In the case of s.7 (corporate), an offence is committed irrespective of whether the crime took place in the UK or elsewhere.
The concept of an “associated person” is introduced (in the context of s.7) which means a company can be held liable for those persons who perform services on its behalf. This might include an employee, a consultant, agent or any other form of business partner – even a supplier or sub-contractor.
“But bribery is the local culture – it’s the only way to do business there!” is an oft heard cry from an exporter. The Guidance to the Act makes it clear that while bona fide and reasonable customer hospitality is not considered illegal, it does preclude any defence/excuse of “local custom and practice” to bribe unless such a practice is written into the appropriate local law which, to date, is an unlikely scenario.
Finally, senior officers (including directors) of a company may be prosecuted under the Act. The Sentencing Guidelines on conviction under the Bribery Act were published in October 2014.
What does the Bribery Act mean for me as a UK exporter?
As a result of the general tightening up on bribery across the globe, UK companies and particularly exporters are advised to take heed of these risks in their business planning.
But it is not all bad news, because there is plenty of support to help you mitigate these risks. The UK Ministry of Justice has published Guidance to the Act, advice on the adequate procedures a company might implement to prevent bribery, better manage risk and leverage commercial opportunities (s.7).

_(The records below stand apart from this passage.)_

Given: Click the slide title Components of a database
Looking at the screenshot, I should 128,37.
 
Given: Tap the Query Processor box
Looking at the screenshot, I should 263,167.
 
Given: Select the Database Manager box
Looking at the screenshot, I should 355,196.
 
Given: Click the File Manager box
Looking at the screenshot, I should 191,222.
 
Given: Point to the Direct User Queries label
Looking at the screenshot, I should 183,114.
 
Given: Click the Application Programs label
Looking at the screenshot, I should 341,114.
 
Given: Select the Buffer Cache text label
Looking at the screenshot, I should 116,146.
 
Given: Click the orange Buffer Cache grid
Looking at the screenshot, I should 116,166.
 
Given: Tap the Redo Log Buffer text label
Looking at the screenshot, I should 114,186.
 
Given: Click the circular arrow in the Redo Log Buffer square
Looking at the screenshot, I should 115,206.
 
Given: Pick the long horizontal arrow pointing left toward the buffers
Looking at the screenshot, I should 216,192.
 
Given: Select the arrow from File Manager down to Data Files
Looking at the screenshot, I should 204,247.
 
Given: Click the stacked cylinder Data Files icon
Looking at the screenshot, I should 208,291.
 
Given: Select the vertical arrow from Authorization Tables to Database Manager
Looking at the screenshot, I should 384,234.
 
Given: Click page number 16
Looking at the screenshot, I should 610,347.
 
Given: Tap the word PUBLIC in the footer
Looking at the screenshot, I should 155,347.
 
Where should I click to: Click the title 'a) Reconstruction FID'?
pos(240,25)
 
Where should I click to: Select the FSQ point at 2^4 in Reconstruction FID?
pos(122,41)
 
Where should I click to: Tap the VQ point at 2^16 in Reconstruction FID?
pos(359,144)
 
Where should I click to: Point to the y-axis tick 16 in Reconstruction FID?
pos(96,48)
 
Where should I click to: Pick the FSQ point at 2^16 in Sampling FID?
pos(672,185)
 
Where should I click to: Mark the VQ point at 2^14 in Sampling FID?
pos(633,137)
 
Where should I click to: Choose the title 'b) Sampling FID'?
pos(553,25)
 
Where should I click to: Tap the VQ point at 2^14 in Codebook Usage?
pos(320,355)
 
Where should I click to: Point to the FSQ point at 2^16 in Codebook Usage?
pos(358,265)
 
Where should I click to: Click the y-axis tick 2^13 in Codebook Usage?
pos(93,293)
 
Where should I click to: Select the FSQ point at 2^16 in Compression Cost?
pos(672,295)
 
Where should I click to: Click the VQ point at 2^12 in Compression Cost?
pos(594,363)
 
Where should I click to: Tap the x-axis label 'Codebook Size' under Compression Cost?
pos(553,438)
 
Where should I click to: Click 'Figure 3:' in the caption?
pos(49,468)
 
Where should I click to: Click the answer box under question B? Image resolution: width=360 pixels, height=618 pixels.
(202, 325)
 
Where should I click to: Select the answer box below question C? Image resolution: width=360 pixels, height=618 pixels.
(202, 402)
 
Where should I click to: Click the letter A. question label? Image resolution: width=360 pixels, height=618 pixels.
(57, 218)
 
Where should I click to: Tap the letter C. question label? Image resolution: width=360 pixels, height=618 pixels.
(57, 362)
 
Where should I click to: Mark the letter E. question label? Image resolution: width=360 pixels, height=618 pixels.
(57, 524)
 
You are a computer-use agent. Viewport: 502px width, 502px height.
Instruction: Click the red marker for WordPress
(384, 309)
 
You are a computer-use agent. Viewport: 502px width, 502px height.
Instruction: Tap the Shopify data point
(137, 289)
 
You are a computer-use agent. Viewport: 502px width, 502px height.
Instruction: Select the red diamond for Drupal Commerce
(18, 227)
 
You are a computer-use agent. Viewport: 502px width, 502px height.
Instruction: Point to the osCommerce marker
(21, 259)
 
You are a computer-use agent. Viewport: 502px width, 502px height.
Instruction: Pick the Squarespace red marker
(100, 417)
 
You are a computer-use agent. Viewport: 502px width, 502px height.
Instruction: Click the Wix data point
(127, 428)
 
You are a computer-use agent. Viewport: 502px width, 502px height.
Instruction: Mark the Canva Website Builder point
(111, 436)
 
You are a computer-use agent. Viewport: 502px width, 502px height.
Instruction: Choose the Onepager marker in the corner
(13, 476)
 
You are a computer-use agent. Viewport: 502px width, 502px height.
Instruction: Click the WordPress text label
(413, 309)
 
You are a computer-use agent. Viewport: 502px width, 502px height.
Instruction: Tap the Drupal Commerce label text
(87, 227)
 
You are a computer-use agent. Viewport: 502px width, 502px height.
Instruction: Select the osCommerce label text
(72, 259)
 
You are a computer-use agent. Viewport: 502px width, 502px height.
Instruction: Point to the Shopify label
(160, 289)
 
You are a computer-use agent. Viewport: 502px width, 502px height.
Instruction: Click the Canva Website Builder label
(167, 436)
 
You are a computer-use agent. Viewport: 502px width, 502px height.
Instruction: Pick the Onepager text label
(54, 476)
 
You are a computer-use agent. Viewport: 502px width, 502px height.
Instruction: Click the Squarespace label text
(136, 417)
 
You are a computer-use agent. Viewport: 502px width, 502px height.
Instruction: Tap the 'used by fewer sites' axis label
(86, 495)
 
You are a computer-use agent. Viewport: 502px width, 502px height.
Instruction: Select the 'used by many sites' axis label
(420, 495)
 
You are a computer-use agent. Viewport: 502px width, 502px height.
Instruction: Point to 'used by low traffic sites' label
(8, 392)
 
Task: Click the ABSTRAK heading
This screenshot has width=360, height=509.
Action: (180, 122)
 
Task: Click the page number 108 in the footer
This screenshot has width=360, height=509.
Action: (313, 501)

It is not just about having a dormant set of compliance policies but actively incorporating anti-bribery mitigation into your business strategy, processes and culture. An obvious example might be IKEA.
80 per cent of bribes are paid through third parties, especially agents or similar. They are ordinarily needed in local markets, especially where smaller companies do not have a presence. Often these key relationships are founded on subjective measures such as personal chemistry with a sales person, introduction or by happenstance.

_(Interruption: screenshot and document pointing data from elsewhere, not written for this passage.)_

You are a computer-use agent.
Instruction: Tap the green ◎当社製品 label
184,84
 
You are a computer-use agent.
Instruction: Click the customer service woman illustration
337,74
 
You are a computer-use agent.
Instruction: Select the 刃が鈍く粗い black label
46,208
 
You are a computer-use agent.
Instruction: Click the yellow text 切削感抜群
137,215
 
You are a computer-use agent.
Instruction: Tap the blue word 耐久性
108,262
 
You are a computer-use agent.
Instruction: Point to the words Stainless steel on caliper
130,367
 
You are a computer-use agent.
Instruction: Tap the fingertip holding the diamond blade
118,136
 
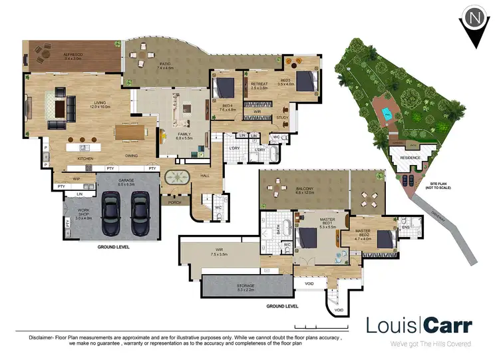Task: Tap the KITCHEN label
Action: click(86, 159)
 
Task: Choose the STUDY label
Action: click(283, 118)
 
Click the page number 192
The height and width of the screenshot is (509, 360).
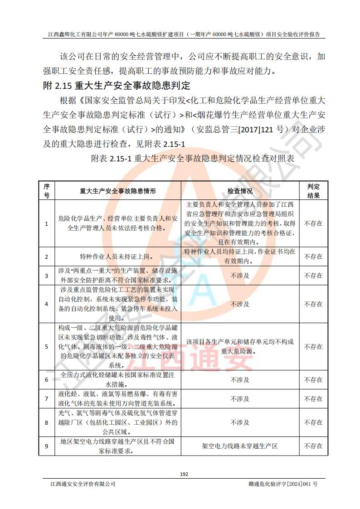point(184,474)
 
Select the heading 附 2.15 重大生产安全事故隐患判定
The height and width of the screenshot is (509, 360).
point(117,85)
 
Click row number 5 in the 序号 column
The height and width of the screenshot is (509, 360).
point(47,347)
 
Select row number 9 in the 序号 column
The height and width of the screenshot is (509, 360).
point(47,446)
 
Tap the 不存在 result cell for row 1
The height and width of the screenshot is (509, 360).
point(313,223)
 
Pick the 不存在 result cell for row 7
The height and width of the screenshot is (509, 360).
point(313,399)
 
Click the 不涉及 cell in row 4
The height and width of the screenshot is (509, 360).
point(240,304)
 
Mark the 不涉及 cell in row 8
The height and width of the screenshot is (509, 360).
point(240,422)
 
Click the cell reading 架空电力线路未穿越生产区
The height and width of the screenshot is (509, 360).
point(240,446)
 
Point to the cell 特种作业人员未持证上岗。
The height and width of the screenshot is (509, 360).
point(117,257)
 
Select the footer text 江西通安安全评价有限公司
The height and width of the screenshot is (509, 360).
point(83,484)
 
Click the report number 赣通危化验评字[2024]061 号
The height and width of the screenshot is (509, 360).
point(280,484)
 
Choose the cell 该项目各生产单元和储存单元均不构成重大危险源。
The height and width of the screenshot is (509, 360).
point(240,347)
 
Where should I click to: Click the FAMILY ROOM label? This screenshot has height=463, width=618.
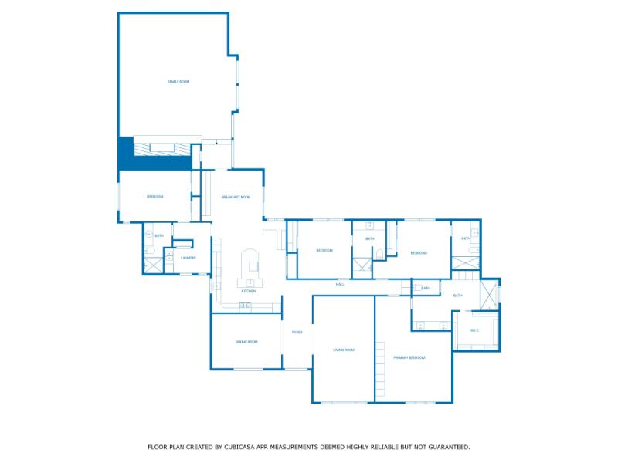(178, 81)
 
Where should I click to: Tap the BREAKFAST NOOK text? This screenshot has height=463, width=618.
(236, 197)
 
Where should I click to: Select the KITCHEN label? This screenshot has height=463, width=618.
(249, 291)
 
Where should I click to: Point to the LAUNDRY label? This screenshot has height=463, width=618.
(188, 258)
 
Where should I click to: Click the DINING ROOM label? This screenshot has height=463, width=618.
(246, 341)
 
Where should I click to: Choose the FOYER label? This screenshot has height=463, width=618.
(297, 332)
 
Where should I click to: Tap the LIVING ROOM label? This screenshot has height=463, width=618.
(343, 350)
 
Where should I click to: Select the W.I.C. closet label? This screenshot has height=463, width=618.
(474, 330)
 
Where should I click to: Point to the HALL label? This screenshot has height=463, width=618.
(340, 284)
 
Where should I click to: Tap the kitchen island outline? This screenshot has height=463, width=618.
(251, 267)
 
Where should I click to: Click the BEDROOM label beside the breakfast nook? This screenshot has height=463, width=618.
(155, 197)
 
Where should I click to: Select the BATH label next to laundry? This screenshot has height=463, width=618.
(159, 235)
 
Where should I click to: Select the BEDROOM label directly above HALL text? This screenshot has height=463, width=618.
(324, 250)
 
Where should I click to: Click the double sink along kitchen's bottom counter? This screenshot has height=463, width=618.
(245, 306)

This article on managing your agent or distributor provides further guidance to ensuring they are acting in your best interests.

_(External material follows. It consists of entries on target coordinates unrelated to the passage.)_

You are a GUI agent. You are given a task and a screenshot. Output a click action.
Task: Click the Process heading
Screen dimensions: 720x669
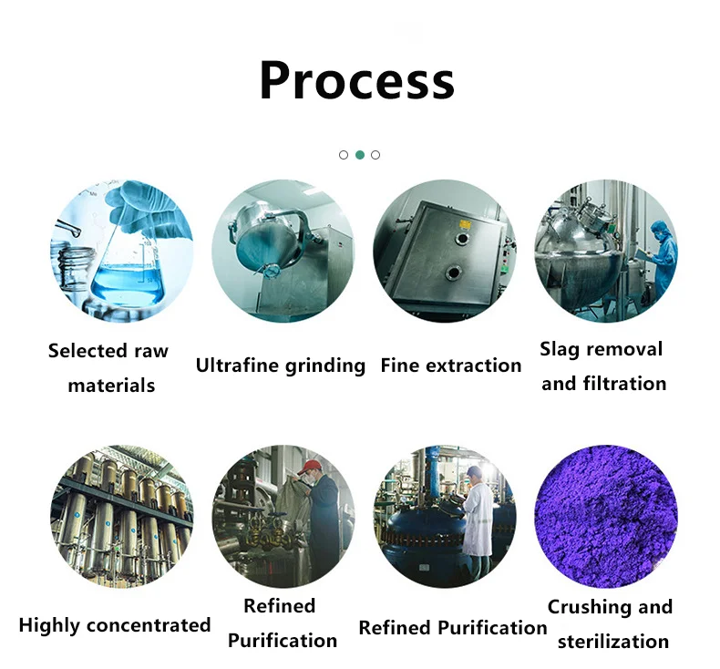tap(356, 80)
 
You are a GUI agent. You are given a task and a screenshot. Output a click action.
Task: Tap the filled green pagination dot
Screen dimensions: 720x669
tap(360, 155)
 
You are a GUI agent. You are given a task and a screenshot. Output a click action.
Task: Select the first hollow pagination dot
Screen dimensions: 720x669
tap(344, 155)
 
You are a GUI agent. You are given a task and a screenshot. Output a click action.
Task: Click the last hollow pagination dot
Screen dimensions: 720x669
tap(375, 155)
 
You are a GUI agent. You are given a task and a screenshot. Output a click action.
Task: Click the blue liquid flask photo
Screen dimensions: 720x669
tap(121, 251)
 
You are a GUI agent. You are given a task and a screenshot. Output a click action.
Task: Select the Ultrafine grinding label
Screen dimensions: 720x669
tap(280, 365)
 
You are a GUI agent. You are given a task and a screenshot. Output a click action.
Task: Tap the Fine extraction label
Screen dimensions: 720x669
tap(450, 365)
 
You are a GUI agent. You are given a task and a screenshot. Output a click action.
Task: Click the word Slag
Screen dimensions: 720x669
tap(561, 349)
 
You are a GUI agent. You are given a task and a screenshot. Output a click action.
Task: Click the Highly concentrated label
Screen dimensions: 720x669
tap(115, 625)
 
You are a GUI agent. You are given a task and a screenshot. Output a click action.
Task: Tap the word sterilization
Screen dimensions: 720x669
tap(612, 641)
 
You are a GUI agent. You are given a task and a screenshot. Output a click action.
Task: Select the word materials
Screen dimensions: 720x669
tap(111, 386)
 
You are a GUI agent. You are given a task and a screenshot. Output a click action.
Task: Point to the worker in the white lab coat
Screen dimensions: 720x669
tap(476, 516)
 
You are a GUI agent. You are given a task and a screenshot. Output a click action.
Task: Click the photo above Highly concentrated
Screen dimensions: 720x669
tap(121, 516)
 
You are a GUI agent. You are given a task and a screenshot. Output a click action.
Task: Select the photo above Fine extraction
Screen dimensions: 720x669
tap(444, 251)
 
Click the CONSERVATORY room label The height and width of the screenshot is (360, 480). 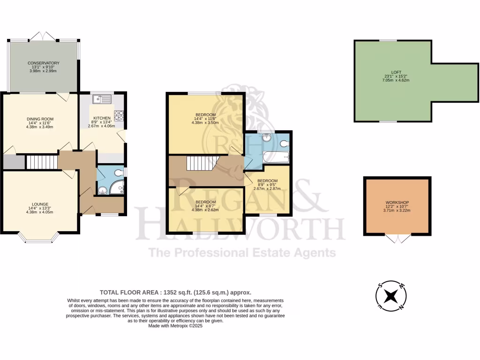click(x=43, y=63)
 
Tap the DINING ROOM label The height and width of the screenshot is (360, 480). click(x=40, y=119)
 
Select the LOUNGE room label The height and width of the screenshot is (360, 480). click(x=40, y=204)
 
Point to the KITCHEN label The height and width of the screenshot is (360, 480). click(x=102, y=118)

But I have a binding “no bribe” agreement in my agent’s legal contract – that means I’m covered, right?
Not necessarily so! They are acting on your behalf and are therefore “associated persons”. A key point for UK exporters is that a robust business process for identifying, appointing and managing business partners should be in place to really know with whom you are doing business.
This applies to suppliers too. In a world of increasingly sophisticated organised crime (cybercrime, fraud and data theft) and terrorism, a robust process including an appropriate level of due diligence is vital and a key element of those principle-based adequate procedures.
For your commission based partners, be firm on the level of commissions and not fall into the trap where in some countries the commission demanded is higher than for other countries. A higher percentage is often directly related to the propensity for bribery in that country. (Remember, “it’s the business culture” is not a satisfactory defence!). In setting percentage based remuneration, consider the amount that could be left on the table to pay bribes, rather than the actual percentage itself.
How do I assess the risk?
A key principle in the Guidance is Risk Assessment. This is no different to assessing financial, health and safety or any other operational risk.
A bribery risk assessment is likely to resolve other business issues too – from supply to sales sides, from authorisations to oversight and other operational areas. As a more rigorous understanding of markets, channels and resources is unveiled, opportunities that might have been previously discarded will come to light – while staying on the right side of the law, whether that be the UK or another jurisdiction.
Finally many companies, big and small are working towards implementing the BS10500-2011 Anti-Bribery Management System – to pull it all together in a coherent, familiar and certifiable way. Depending on the key markets for your business, this could be a valuable investment indeed.